Sanık Ergül’ün savunmasının ardından ara kararını açıklayan mahkeme heyeti, diğer sanıkların beyanlarının alınması için duruşmayı 24 Mayıs’a bıraktı.

’10 YILDIR BEKLEDİĞİM GÜN’

Balyoz kumpası nedeniyle yıllarca hapis yatan ve yeniden yargılandığı davada beraat eden emekli Kurmay Albay Mustafa Önsel, sosyal medya hesabından yaptığı paylaşımda “Yaklaşık 10 yıldır beklediğim gün… Balyoz kumpasının yargı ayağı ile yüzleşme günü… Yargıtay’dayız! Dava kişiyi hürriyetinden mahrum etmekten açılmış. Halbuki bunlar katil, casus ve darbecidir! Nedenini mahkemede somut biçimde sunacağım…” ifadelerini kullandı.

FETÖ’NÜN BALYOZ KUMPASI

Türkiye, darbe planı olduğu iddia edilen “Balyoz” adını ilk kez Taraf gazetesinin 20 Ocak 2010 tarihli haberiyle duymuştu.

Dönemin 1. Ordu Komutanı Çetin Doğan liderliğinde, darbe zeminini hazırlama amaçlı “çarşaf”, “sakal”, “suga” ve “oraj” kod adlı eylem planlarından oluştuğu iddiasıyla “Balyoz Harekat Planı” isimli belge, CD ve ses kayıtlarına ilişkin dosyaların 30 Ocak 2010’da savcılığa FETÖ üyeliğinden yargılanan Mehmet Baransu tarafından bavulla teslim edilmesinin ardından yargı süreci başlamıştı.

Devlet Güvenlik Mahkemelerinin kapatılmasının ardından yerine kurulan ve FETÖ mensuplarının sızdığı Özel Yetkili Mahkemelerde yapılan yargılama sürecinde, 250’si tutuklu 365 sanık, Silivri Cezaevi içinde kurulan mahkemede savunma yapmıştı.
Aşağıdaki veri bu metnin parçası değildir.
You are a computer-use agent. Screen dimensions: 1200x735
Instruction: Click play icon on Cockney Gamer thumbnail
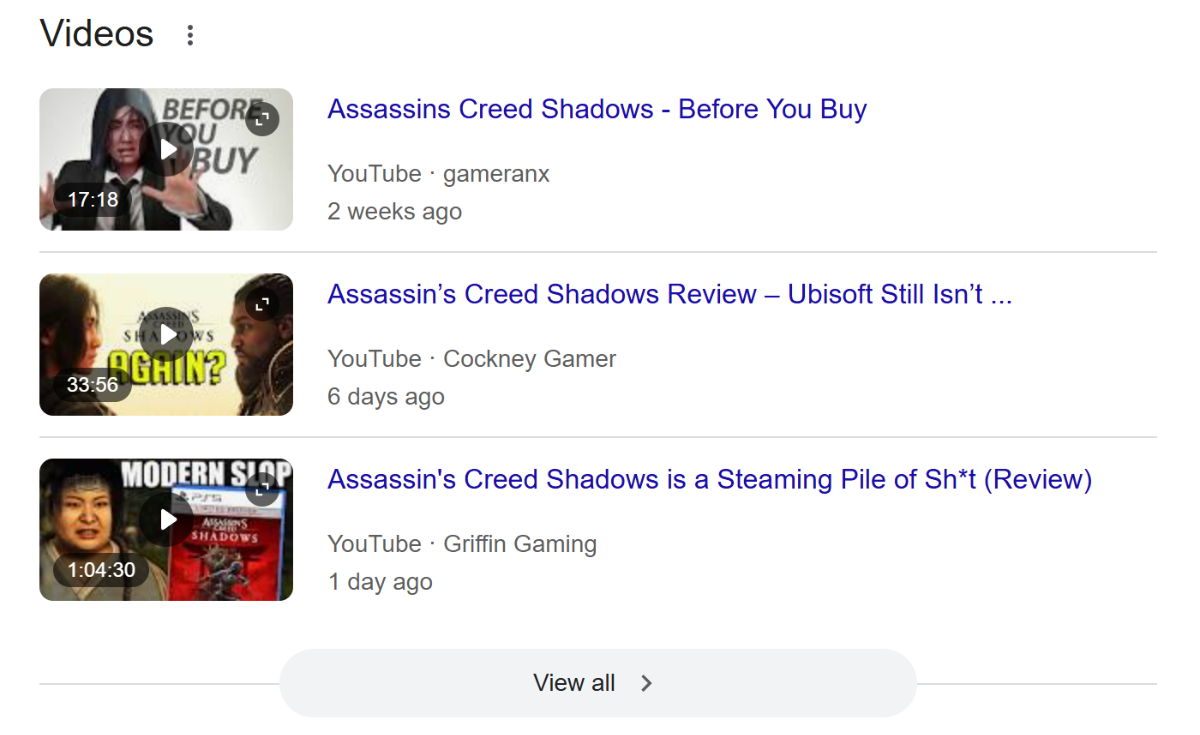169,335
Özel yetkili savcıların incelemesinden sonra 22 Şubat 2010’da ilk gözaltılar yapılmış, ilk etapta Çetin Doğan’ın da aralarında bulunduğu 194 kişi hakkında dava açılmıştı.

İstanbul 10. Ağır Ceza Mahkemesinde görülen dava, Eskişehir’de ve Gölcük Donanma Komutanlığı’nda ele geçirildiği iddia edilen belgelerle ilgili soruşturma sonucu açılan 2 davayla birleştirilmişti.

250’si tutuklu 365 muvazzaf ve emekli Türk Silahlı Kuvvetleri (TSK) personelinin yargılandığı davanın ilk duruşması 16 Aralık 2010’da başlamıştı.

SAHTE DİJİTAL DELİLLERE RAĞMEN CEZALAR YAĞDI

Silivri Ceza ve İnfaz Kurumu’nda kurulan mahkemede görülen dava kapsamında hazırlanan bilirkişi raporları, davaya dayanak gösterilen CD’deki “dijital deliller”in sahte olduğunu ortaya koymuştu.  Ancak FETÖ’cü mahkeme, 21 Eylül 2012’de Çetin Doğan, Özden Örnek ve İbrahim Fırtına’nın da aralarında bulunduğu 365 sanıktan 325’ini “Türkiye Cumhuriyeti icra vekilleri heyetini, cebren ıskat veya vazife görmekten cebren men etmek” suçundan ağırlaştırılmış müebbet hapse mahkum etmiş ancak “eksik teşebbüs” nedeniyle cezalarda indirime gitmişti.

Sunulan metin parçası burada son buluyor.